● **INSTRUCTIONS TO FOLLOW**
Every line below that holds the string "logo" must be copied.

───── DATA PROVIDED

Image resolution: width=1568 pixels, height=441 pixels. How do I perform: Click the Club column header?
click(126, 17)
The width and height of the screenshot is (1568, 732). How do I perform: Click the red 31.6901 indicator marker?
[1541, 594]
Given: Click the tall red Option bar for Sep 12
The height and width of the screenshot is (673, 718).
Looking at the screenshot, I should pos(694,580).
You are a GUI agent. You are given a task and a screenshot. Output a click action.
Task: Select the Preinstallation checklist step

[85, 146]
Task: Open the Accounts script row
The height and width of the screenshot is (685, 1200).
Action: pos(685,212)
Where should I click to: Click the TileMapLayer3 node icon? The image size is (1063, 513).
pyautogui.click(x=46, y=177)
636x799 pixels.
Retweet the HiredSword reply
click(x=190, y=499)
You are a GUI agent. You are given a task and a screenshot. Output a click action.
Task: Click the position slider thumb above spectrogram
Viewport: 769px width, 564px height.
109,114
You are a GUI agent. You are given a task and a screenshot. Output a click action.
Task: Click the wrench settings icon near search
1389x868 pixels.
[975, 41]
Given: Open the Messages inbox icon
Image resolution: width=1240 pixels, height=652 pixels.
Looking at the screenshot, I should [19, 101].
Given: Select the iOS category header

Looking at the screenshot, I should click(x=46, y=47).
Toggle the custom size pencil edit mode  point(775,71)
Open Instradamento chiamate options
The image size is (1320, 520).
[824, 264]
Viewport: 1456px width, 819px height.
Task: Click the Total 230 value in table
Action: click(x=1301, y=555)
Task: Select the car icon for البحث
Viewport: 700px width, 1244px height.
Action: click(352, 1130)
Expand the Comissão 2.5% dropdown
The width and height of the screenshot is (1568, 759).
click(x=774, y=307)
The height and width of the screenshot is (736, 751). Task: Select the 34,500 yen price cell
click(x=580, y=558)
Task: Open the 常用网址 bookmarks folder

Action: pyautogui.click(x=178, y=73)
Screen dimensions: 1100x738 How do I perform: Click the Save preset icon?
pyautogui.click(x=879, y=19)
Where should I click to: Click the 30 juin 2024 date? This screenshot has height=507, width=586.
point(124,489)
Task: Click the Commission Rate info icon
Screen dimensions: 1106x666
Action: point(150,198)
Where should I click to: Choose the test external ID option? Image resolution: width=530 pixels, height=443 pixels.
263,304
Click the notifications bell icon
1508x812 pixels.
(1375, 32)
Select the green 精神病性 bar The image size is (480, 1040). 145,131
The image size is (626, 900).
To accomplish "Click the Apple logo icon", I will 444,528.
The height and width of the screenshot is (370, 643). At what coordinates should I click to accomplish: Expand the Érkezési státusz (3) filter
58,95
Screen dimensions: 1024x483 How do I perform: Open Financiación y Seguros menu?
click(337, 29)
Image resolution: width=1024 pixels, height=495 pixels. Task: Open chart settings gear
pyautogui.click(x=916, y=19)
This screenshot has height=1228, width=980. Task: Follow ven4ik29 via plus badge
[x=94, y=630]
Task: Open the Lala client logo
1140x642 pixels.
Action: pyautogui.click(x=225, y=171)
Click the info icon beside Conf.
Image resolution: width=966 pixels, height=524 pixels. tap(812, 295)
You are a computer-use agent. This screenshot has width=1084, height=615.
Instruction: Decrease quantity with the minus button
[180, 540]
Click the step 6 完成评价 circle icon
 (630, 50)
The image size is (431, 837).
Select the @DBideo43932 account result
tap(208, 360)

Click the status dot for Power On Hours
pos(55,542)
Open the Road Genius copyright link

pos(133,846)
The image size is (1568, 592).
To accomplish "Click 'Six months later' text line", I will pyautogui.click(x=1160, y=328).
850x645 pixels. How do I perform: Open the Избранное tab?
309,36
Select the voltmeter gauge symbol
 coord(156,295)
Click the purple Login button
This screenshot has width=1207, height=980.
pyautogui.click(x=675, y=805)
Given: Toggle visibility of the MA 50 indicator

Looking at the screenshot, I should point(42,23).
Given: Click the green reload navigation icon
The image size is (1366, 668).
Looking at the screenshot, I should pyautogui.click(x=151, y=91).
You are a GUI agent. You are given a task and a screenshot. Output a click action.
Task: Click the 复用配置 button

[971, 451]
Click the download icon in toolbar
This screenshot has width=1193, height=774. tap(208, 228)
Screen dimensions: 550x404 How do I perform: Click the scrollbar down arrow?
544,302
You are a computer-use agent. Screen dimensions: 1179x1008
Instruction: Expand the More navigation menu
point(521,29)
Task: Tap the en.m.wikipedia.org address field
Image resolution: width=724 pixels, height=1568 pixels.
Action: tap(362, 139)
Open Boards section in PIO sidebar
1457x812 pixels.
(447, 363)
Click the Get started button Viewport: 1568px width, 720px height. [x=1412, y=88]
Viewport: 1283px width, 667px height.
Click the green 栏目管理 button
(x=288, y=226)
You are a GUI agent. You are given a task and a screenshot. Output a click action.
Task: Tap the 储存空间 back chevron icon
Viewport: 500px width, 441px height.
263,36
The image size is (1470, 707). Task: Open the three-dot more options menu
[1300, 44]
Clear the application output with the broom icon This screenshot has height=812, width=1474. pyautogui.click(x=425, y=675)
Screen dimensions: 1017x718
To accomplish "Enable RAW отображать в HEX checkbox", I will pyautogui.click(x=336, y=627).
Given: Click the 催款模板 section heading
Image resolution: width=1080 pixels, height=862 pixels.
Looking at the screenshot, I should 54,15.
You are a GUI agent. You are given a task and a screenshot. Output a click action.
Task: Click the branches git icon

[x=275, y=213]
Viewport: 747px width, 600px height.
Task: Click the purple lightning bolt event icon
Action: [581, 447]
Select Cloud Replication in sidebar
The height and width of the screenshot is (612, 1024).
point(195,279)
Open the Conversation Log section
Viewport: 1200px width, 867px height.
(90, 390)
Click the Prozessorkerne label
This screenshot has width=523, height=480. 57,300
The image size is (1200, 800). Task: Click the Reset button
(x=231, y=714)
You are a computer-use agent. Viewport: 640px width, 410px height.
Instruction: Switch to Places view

──────────

● **RESULT**
To accomplish "Click the Apple logo icon", I will 444,528.
Task: Open the Lala client logo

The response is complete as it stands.